On Sun, May 6, 2012 at 3:38 AM, frantisek holop <min...@obiit.org> wrote:
...
> however on the other notebook systat froze the system solid.
> i have no idea how to reproduce this, obviously, running
> systat now works fine.

Could you see the machine's console and see whether it paniced?

For those that are interested in debugging from a kernel crash dump
but that have Sandybridge video chipsets and similar that are unable
to return to the console once they go into X, it's often still
possible to type blindly into ddb and trigger a kernel core dump.
Just type "boot crash".  If it works, the system will pause a moment
and then you'll see a pile of disk activity.  You'll need your swap
partition to be somewhat bigger than your total memory, and then
you'll need somewhat more than that free on your /var partition.
Check out the crash(8) manpage for some info on what you can do with a
kernel crash dump.


> could the reason be, that after the update both
> libkvm.so.13.0 and libkvm.so.13.1 were still under /usr/lib?

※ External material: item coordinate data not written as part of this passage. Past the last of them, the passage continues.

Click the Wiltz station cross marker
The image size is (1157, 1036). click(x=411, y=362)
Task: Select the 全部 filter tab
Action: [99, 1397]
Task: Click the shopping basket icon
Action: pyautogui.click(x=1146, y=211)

No.  The libkvm changes there are mostly to permit analysis of kernel
crash dumps, though some of netstat's options still involve reading
structures directly from kernel memory and so may fail if libkvm isn't
in sync with the running kernel.  If out of sync, netstat may coredump
or simply fail, but that won't crash the kernel.  A process not
running as root should never be able to crash the system.